OPDRACHT -
Schrijf het volgende stuk van de tekst over de NCPN-bijdrage aan de driepartijenconferentie. Sluit aan op de laatste zin.

PAGINAFRAGMENT -
────────────────────────────────────────
Dit is de tweede bijdrage van de delegatie van de NCPN aan de driepartijenconferentie die in juni plaatsvond in Luxemburg, die ingaat op de strijd van de arbeidersbeweging en de studentenbeweging in de afgelopen periode. In de vorige krant publiceerden we een verslagje van de conferentie en de eerste bijdrage van de NCPN, die inging op de ontwikkelingen in de economie en het beleid van de EU en de regeringen.
De afgelopen periode werd gekenmerkt door de kapitalistische economische crisis. Door de CoViD-19 pandemie werd die versneld, maar deze ontwikkeling was al gaande. In het tweede helft van 2019 was het al duidelijk dat een crisis van overaccumulatie van kapitaal naderde.
De reactie van de Nederlandse regering richting de pandemie was vooral gericht op het behouden van maximale winst voor de bedrijven. De zorginstellingen (en daarbij de arbeiders in de zorg) werden maximaal belast met het bestrijden van de pandemie doordat niet werd ingezet op het stoppen van de verspreiding van het virus maar op het zo lang mogelijk openhouden van werkplekken. Dit heeft geleid tot vele onnodige doden en grote druk op de geestelijke gezondheid van de arbeidersklasse en een slepend verloop van de crisis met bijzonder grote impact op bepaalde sectoren zoals de horeca. Tegelijkertijd heeft de overheid grootschalige financiële steun aangeboden aan bedrijven.
────────────────────────────────────────
VERMELDE RECORDS -
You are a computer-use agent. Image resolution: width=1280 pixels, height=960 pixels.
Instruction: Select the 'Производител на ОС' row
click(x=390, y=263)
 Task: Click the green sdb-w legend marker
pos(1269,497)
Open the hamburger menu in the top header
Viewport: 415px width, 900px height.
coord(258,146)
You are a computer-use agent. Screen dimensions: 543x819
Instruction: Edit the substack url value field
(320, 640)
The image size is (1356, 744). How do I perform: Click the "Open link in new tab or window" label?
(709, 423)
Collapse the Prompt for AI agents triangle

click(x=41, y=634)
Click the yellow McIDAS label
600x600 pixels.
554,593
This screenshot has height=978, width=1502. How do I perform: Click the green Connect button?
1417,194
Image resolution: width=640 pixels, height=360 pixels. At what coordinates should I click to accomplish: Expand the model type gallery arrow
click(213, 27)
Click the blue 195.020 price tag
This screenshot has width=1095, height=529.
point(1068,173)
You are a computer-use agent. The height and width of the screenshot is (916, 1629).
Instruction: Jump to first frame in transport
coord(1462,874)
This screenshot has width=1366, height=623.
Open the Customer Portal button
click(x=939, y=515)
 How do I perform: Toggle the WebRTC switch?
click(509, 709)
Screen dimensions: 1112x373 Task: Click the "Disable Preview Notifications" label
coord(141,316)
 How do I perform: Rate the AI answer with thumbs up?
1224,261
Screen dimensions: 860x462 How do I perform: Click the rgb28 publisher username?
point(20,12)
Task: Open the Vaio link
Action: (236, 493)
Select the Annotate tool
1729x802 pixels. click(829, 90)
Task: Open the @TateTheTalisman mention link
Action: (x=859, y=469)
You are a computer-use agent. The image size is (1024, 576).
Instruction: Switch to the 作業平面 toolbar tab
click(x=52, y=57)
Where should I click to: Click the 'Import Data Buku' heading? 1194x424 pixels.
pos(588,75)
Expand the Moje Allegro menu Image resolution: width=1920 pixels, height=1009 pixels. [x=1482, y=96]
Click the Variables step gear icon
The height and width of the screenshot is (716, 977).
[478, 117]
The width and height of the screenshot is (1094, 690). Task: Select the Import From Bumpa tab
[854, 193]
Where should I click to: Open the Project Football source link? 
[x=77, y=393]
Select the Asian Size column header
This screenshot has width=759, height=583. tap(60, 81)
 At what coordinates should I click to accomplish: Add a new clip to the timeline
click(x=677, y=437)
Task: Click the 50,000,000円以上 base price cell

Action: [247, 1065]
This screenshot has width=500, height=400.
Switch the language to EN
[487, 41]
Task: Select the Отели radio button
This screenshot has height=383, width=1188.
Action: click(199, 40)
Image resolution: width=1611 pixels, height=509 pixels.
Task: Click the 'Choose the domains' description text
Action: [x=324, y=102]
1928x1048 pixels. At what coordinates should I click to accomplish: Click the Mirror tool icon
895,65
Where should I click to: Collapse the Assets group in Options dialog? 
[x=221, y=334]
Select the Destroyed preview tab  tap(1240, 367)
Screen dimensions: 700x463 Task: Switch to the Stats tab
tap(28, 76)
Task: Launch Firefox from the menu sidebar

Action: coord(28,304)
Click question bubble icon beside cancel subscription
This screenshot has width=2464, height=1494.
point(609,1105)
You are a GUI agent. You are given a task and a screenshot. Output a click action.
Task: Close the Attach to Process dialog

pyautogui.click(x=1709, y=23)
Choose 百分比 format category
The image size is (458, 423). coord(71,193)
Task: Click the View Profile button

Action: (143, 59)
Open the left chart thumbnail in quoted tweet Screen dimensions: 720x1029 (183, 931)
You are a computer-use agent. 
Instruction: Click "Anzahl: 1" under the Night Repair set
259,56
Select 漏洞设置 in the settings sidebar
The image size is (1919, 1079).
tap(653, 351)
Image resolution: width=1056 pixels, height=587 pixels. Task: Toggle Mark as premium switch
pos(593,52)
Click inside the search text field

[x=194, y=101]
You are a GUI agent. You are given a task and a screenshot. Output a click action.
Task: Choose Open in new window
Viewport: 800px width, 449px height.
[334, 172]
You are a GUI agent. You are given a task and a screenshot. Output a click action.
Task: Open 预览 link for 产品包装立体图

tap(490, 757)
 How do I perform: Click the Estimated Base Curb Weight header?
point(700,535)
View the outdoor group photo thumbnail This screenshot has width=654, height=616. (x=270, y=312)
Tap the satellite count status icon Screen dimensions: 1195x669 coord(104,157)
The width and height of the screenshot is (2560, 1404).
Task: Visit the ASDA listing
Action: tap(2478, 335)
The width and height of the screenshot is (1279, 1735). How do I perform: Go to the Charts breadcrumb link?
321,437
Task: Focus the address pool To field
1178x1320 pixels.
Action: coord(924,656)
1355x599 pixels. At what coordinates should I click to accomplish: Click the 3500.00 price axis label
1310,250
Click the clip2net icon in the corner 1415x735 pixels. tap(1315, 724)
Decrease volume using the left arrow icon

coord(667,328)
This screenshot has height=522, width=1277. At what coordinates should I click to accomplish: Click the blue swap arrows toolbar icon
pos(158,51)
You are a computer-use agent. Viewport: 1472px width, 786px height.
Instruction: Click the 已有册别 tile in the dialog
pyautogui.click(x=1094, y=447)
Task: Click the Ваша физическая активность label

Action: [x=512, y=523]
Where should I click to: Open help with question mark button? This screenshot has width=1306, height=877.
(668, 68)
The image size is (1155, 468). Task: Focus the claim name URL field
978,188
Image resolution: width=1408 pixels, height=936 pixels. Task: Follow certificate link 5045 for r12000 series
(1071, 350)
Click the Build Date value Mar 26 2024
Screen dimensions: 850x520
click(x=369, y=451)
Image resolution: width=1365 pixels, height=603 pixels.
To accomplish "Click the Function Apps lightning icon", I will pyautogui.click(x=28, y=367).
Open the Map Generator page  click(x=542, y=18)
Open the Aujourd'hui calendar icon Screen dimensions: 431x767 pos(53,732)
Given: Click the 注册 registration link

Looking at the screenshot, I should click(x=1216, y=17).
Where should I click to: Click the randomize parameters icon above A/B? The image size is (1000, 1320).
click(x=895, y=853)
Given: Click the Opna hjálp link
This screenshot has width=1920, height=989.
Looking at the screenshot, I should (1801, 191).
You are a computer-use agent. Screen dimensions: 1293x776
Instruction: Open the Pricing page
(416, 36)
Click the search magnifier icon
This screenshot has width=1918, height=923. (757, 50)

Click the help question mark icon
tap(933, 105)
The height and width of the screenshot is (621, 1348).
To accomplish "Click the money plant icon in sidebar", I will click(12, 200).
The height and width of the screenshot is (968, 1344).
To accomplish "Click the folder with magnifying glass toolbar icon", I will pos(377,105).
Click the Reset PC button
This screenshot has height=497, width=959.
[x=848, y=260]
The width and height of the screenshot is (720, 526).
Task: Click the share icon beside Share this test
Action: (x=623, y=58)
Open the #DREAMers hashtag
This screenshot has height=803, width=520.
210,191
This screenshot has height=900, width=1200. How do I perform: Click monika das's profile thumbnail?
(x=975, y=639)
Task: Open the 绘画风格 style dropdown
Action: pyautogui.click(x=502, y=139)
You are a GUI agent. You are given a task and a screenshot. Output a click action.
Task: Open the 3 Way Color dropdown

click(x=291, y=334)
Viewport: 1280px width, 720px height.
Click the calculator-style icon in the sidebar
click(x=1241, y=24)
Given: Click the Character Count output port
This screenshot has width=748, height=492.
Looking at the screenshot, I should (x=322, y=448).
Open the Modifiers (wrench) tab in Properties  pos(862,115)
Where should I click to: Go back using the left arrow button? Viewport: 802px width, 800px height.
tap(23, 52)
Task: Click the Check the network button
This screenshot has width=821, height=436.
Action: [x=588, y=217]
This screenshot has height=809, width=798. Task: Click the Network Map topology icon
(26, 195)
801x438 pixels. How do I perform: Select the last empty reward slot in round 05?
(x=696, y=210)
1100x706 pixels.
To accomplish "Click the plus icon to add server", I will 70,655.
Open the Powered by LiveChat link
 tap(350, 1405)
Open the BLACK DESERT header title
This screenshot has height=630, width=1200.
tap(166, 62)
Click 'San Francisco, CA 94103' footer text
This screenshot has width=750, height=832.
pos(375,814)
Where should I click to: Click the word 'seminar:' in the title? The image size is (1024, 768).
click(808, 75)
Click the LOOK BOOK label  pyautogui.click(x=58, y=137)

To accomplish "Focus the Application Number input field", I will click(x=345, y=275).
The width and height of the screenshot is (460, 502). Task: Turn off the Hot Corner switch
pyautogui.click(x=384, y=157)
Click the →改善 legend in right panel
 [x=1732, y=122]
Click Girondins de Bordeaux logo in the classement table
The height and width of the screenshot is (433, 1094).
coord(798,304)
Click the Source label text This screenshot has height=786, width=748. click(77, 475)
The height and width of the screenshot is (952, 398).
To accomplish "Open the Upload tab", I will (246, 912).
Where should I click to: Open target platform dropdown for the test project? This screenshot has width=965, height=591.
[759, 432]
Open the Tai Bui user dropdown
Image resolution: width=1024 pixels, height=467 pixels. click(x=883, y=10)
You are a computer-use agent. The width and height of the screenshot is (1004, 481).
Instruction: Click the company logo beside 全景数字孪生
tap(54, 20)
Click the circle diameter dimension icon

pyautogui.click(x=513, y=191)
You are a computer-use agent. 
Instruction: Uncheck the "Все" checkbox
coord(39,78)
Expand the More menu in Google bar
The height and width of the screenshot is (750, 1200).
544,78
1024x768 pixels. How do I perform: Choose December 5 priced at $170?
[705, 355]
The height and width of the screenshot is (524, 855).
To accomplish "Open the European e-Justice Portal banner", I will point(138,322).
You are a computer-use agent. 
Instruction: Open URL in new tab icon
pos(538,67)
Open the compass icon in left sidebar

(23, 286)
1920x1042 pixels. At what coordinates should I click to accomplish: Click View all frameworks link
────────────────────────────────────────
JOUW ANTWOORD -
Het kapitaal heeft de komst van de pandemie gebruikt om grootschalig de productie te intensiveren. Bijvoorbeeld in de zorg, waar een groot gedeelte van de arbeiders onder het mom van het bestrijden van het virus lange dagen moesten maken en weinig ervoor terugkregen. De rest van de arbeidersklasse heeft het ook niet makkelijk gehad. Een gedeelte daarvan moest onder zeer onveilige omstandigheden werken, waarbij werkgevers geen of weinige maatregelen namen om hen te beschermen tegen het virus. In verschillende bedrijven en sectoren werd de pandemie als voorwendsel gebruikt voor het doorvoeren van bezuinigingen en herstructureringen die al op de plank lagen, met in de regel de intensivering van de arbeid als gevolg.
Een ander gedeelte van de arbeidersklasse moest thuis werken. Diverse natuurlijke pauzes die in het kantoorwerk voorkomen (zoals koffie halen bij het koffieapparaat of een praatje op de gang met een collega) werden zo afgeschaft, en de grenzen tussen werk en privé werden vervaagd, waardoor men vaker buiten normale werkuren nog aan het werk was. Deze ontwikkelingen in de arbeidsverhoudingen kwamen samen met snelle ontwikkelingen in de digitalisering van de arbeid en dus de verdere verhoging van de productiviteit. De mate van uitbuiting van de arbeidersklasse is dus fors gestegen. In het laatste half jaar van 2021 en het eerste gedeelte van 2022 werd het duidelijk dat thuiswerken gedeeltelijk normaal zou worden en dat veel bedrijven en sectoren in meer of mindere mate overgingen naar het zogenaamde “hybride werken”, waar de arbeider afwisselend thuis en op kantoor werkt. Afhankelijk van het bedrijf en de sector hebben arbeiders meer of minder keuzen in het inrichten van hun werklocatie en rooster. Dit was en blijft een onderdeel waarover wordt onderhandeld tussen de arbeider en de kapitalist.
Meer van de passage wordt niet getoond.